Democrats hold a slim majority in the Senate – and will retain it in the next Congress – but the filibuster rule means at least 10 GOP senators would need to back the bill before it could pass. Crapo, responding to calls from the Idaho Farm Bureau and other groups in the Gem State, took on the delicate task of negotiating with his Democratic counterpart, Sen. Michael Bennet of Colorado, to make changes to the House bill that would satisfy Republicans without losing support from Democrats.

In a March 2021 column in the Idaho Press, the senator expressed cautious support for the legislation, which he called “unrelated to the current border crisis.”

“Immigration reforms are long past due,” Crapo wrote, “and I look forward to the work ahead to fix this part of our broken system for the betterment of Idaho agriculture and the Idahoans and other consumers who rely on its resiliency.”

Rep. Mike Simpson, a Republican who represents most of Idaho’s dairy industry in the eastern part of the state, is another leading advocate of the bill and has encouraged GOP senators to back it, leading Naerebout to say Republicans shouldn’t be afraid to support bipartisan immigration reform.

“I mean, Idaho, we brag about who’s the reddest state,” Naerebout said in the news conference. “We’re Idaho and we’ve had two Republicans step up, and they’ve touched the third rail of politics, called immigration, … so Republicans can be engaged in this and they can survive.”

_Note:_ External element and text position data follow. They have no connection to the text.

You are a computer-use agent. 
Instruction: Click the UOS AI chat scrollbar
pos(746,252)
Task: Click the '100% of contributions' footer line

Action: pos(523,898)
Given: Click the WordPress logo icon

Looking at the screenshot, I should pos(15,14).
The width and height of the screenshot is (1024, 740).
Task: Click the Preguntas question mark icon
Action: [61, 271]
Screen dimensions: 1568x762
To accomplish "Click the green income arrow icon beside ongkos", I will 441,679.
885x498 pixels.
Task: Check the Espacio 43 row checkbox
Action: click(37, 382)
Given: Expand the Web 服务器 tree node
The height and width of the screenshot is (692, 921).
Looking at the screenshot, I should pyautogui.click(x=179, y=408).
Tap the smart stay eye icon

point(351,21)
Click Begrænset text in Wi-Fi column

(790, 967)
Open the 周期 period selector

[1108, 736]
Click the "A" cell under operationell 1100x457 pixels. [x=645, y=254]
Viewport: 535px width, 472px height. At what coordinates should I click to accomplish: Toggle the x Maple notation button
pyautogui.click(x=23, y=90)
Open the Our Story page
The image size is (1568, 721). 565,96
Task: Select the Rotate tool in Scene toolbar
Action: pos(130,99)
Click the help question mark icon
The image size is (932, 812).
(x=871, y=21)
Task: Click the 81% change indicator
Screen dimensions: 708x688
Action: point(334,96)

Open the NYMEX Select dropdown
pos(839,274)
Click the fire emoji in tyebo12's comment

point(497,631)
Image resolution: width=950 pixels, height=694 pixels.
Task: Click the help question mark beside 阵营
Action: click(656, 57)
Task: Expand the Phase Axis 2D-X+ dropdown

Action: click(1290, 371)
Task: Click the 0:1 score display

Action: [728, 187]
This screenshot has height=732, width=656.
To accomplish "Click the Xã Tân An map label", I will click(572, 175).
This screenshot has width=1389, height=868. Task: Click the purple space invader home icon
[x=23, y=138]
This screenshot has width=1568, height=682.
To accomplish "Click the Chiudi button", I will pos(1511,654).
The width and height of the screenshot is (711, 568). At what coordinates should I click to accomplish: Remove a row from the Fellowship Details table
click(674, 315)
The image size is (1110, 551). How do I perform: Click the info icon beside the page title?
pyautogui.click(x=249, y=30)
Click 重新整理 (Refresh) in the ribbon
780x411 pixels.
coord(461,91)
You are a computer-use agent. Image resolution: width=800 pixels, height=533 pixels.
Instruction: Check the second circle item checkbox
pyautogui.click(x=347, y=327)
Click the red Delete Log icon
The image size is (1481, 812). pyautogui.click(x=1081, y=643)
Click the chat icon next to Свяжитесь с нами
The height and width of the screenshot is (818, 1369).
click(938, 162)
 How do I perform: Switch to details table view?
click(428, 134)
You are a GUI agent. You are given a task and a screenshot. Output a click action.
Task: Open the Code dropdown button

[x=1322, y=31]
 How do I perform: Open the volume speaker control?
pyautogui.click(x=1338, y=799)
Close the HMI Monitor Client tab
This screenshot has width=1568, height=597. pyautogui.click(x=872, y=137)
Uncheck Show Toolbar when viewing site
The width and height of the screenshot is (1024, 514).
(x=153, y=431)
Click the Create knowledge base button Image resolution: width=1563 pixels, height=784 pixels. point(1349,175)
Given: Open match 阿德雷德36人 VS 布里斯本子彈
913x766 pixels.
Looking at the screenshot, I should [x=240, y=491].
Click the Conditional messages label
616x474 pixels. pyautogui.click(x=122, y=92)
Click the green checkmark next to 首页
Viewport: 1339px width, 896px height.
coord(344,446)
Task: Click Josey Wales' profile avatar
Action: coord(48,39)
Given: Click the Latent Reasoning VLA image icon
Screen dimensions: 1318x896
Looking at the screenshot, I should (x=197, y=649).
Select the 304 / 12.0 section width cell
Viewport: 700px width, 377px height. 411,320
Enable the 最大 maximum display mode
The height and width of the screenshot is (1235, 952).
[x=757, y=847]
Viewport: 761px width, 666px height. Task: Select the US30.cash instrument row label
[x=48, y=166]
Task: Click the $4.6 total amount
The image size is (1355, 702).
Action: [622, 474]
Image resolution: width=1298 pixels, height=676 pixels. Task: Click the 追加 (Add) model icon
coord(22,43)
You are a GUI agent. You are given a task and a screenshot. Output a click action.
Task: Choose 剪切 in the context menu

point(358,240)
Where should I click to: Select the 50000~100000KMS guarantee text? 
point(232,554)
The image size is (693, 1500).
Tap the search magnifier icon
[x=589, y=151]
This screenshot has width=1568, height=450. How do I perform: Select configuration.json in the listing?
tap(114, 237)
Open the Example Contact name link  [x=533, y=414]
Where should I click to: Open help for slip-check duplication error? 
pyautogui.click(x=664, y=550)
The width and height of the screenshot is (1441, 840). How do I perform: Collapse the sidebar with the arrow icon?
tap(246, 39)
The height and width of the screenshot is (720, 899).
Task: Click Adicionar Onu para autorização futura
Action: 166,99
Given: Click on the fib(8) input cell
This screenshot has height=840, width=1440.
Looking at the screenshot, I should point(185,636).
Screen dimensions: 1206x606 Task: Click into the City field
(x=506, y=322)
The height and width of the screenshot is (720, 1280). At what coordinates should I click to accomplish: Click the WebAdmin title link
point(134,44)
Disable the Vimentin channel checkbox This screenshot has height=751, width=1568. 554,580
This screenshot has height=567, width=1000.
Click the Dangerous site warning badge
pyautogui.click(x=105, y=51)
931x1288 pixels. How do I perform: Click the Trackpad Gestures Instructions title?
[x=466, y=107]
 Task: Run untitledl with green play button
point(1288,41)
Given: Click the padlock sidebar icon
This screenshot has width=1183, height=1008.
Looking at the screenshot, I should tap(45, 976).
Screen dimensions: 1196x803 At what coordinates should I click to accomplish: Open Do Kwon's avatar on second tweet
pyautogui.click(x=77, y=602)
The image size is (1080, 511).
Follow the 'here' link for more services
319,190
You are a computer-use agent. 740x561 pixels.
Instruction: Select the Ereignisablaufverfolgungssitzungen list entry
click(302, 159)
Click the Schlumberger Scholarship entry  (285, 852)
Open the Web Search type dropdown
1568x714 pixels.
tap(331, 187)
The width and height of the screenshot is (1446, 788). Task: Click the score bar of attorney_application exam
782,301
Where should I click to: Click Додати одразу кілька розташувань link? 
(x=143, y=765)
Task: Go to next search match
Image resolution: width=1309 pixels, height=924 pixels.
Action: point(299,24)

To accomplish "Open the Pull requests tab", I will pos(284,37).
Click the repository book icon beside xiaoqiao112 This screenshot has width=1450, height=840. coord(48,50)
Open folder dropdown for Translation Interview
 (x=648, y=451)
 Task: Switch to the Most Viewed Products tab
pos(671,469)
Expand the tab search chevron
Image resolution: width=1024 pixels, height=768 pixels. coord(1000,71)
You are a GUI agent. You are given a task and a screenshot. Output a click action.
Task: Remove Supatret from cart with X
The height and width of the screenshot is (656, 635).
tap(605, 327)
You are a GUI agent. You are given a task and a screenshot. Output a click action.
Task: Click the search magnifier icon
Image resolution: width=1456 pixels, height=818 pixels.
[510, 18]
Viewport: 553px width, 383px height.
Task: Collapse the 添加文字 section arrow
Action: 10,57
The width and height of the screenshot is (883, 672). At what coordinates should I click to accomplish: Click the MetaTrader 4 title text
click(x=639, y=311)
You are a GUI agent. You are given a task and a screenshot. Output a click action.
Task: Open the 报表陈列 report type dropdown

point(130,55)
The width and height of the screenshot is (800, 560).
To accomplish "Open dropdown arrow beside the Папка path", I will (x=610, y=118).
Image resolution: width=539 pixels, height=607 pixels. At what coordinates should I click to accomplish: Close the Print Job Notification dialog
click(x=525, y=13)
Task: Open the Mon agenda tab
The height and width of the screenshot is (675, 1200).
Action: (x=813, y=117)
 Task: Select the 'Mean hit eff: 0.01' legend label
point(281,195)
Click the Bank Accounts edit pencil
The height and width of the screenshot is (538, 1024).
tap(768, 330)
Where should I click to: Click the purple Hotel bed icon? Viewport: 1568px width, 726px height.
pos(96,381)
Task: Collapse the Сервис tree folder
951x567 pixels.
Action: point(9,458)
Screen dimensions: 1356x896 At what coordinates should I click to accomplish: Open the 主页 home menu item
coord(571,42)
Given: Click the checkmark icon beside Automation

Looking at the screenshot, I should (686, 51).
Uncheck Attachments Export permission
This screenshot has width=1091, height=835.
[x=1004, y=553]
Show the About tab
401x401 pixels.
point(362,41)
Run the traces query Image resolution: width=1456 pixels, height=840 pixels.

Rep. Cathy McMorris Rodgers of Spokane also voted for the bill in 2021, as did her fellow GOP Reps. Jaime Herrera Beutler of southwest Washington and Cliff Bentz of Eastern Oregon.

Yet despite that support for the bill from House Republicans, most GOP lawmakers seem to have little appetite for immigration reform while the southern border remains a focus of right-wing media outlets.

Rep. Russ Fulcher, a Republican who represents North Idaho, supported the bill when it first passed the House in 2019 before changing his position two years later, citing the increase in unlawful border crossings.

Some farmers hoped Crapo would ramp up negotiations with Bennet after the election, when the 71-year-old Idaho senator, first elected in 1998, easily won a fifth term in office.

Shay Myers, who grows onions and other produce along the Oregon-Idaho border, expressed frustration at the Nov. 16 news conference that Crapo and Bennet hadn’t yet introduced a Senate version of the bill after moderates in both parties had a strong showing in the midterms.

“I’m here because Sen. Crapo, my senator in Idaho, promised to file this bill after the elections,” Myers said. “The crazies lost. He has his place secured. Where’s the bill? I’m tired of excuses. We’ve had excuses for 36 years.”

In a statement, Crapo said he remains committed to working with Bennet “to reach an agreement to help Idaho’s agriculture industry meet its labor needs” and their work “will continue until we reach a viable solution that can pass the Senate.”

A spokeswoman for Bennet, Rachel Skaar, confirmed in a statement that the two continue to work toward introducing a Senate version of the bill.

Congress will return to the Capitol on Monday from its Thanksgiving break, with the Senate scheduled to be in session for just 18 days before the end of the year.